Strabs: Aufsicht darf Kommunen zur Erhebung zwingen

Die klamme Gemeinde Schlitz durfte nicht einfach darauf verzichten, von den Bürgern Beiträge für den Straßenbau zu erheben. Das hat das Bundesverwaltungsgericht entschieden.

Die Kommunalaufsicht darf Städte und Gemeinden anweisen, von den Bürgern Beiträge für den Straßenausbau (Strabs) zu kassieren. Das hat das Bundesverwaltungsgericht am vergangenen Freitag entschieden. Komme eine Gemeinde ihrer landesrechtlichen Verpflichtung zum Erlass einer entsprechenden Satzung nicht nach, könne die Aufsichtsbehörde sie dazu verpflichten und „erforderlichenfalls eine gesetzeskonforme Satzung im Wege der Ersatzvornahme erlassen“, heißt es in einer Mitteilung des Gerichts.  

Geklagt hatte die kleine hessische Gemeinde Schlitz, die schon seit einigen Jahren mit erheblichen Haushaltsdefiziten zu kämpfen hat. Auf den Erlass einer Straßenausbaubeitragssatzung wollte sie trotz ihrer Finanznöte verzichten. Das wiederum rief die Kommunalaufsicht auf den Plan, die die Gemeinde anwies, Strabs zu erheben. Dem kam Schlitz auch nach – allerdings erließ die Kommune eine Satzung, die höhere Gemeindeanteile für den Straßenausbau vorsah als eigentlich zulässig war. Laufende sowie geplante Ausbaunahmen blieben in der Satzung komplett außen vor. Das rief erneut die Aufsicht auf den Plan. Diese änderte die Satzung in beiden Punkten – nach Überzeugung der Gemeinde Schlitz ein unzulässiger Eingriff in ihre Selbstverwaltung.

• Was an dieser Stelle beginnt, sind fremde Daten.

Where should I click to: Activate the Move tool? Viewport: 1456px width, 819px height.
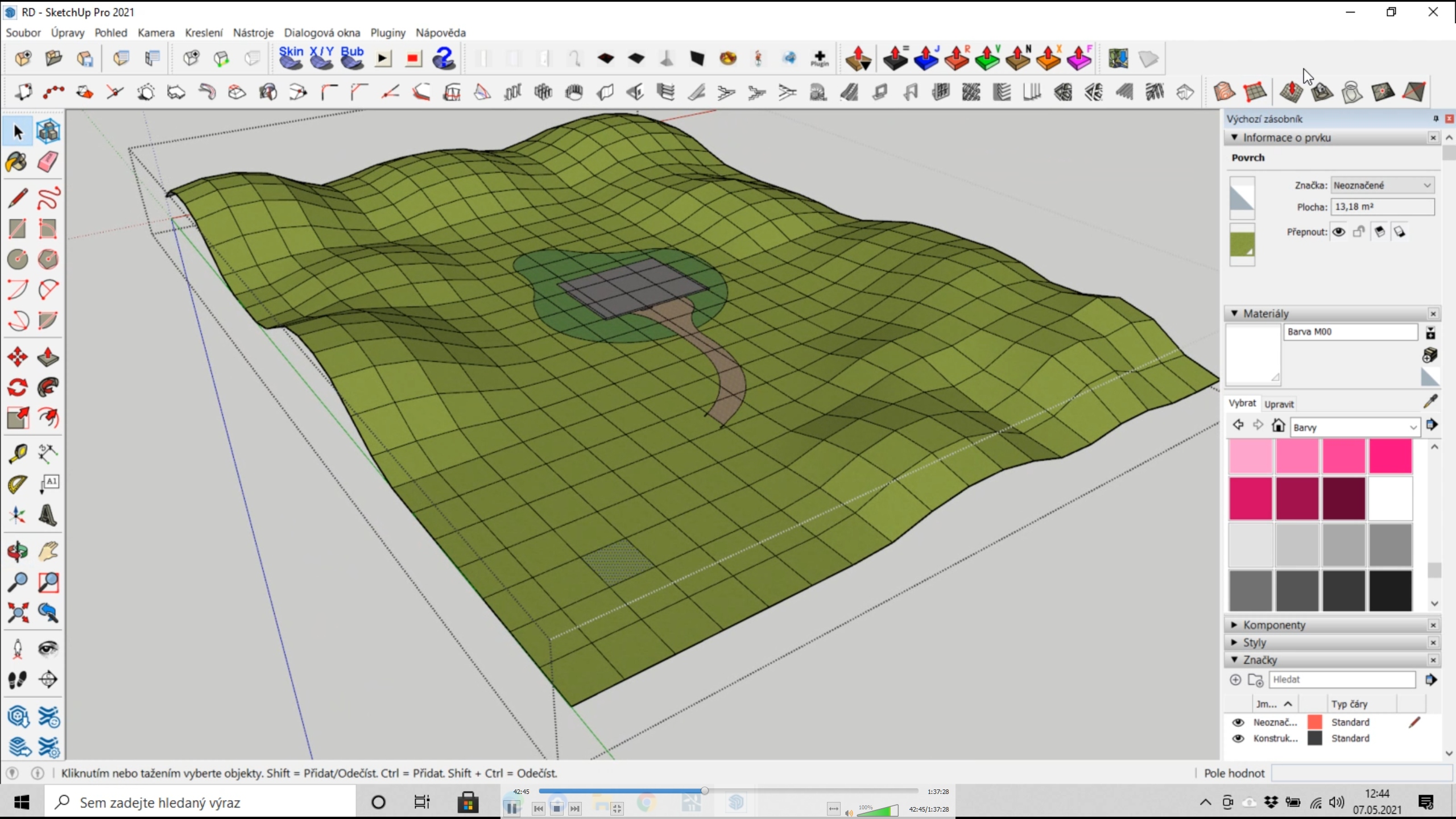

Diese Auffassung teilte das Bundesverwaltungsgericht jedoch nicht. Das Vorgehen der Aufsicht sei mit der „Gewährleistung gemeindlicher Selbstverwaltung“ vereinbar. Verfassungsrechtliche Grenzen der Kommunalaufsicht seien im konkreten Fall nicht berührt gewesen. Das Bundesverwaltungsgericht bestätigte damit die Entscheidung des Hessischen Verwaltungsgerichtshofs, der sich im vergangenen Jahr mit der Klage der Gemeinde Schlitz befasst hatte.